### Do this
Reproduce every line of the listing below word for word, leaving out the pictures.

### Task data
────────
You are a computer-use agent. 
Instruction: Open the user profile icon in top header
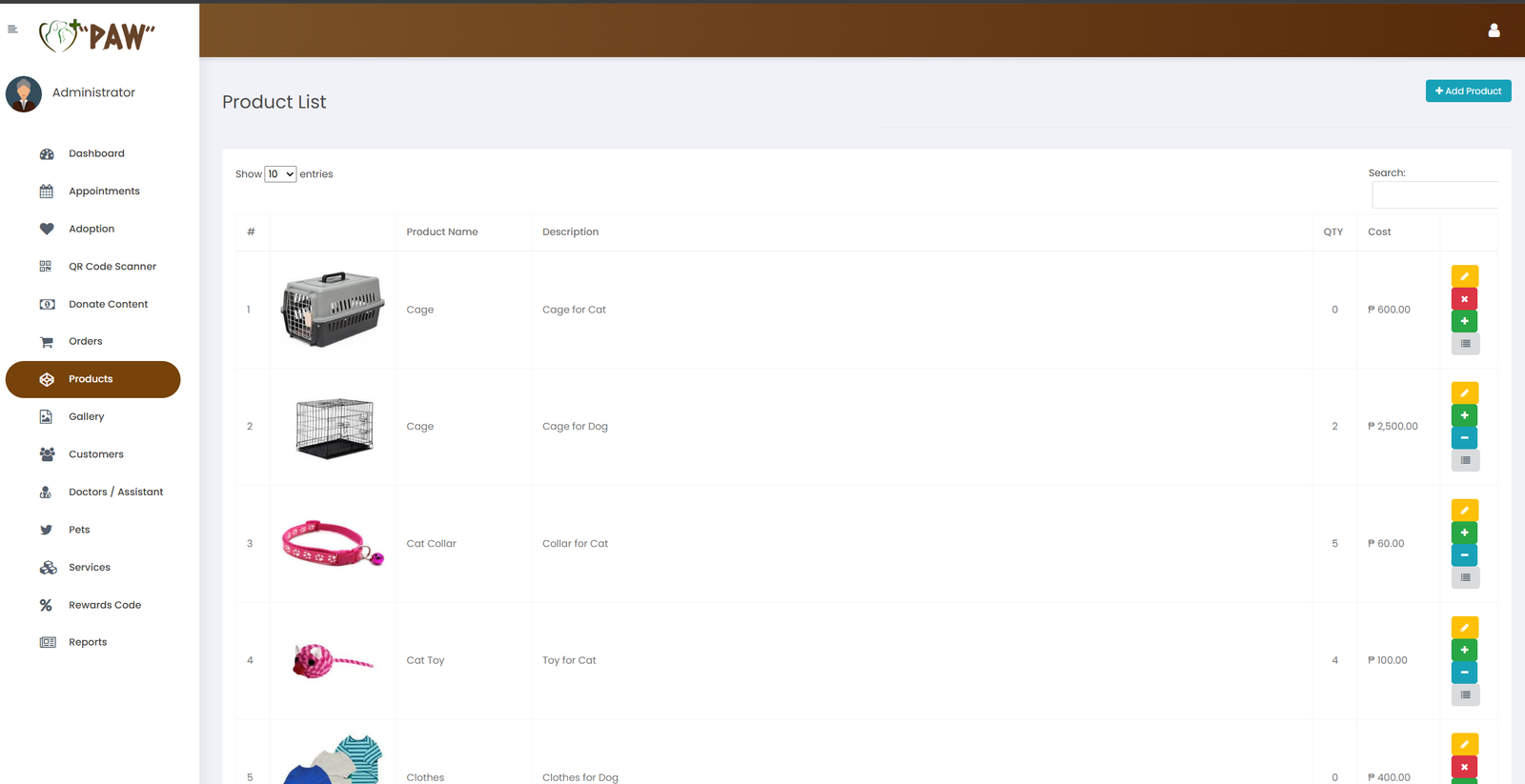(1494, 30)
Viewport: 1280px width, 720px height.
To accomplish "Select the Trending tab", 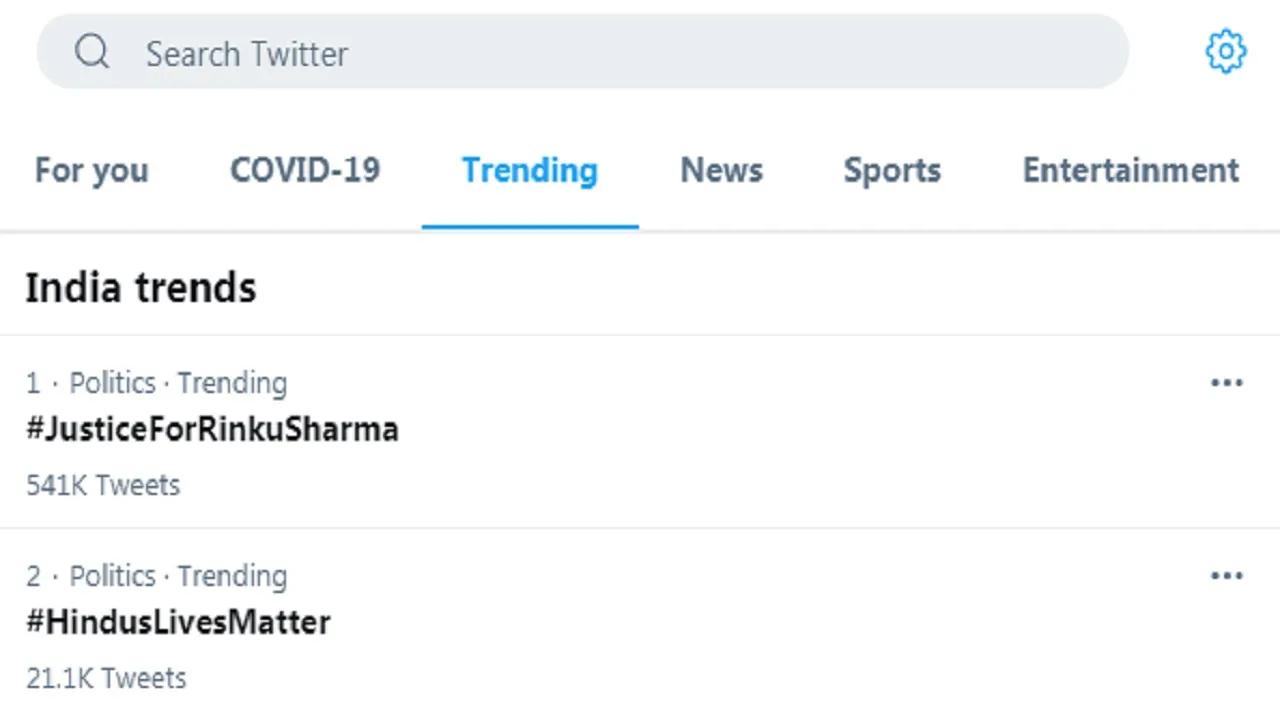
────────
### The solution
You are a computer-use agent. 
Instruction: Open the user profile icon in top header
(1494, 30)
Viewport: 1280px width, 720px height.
To accomplish "Select the Trending tab", 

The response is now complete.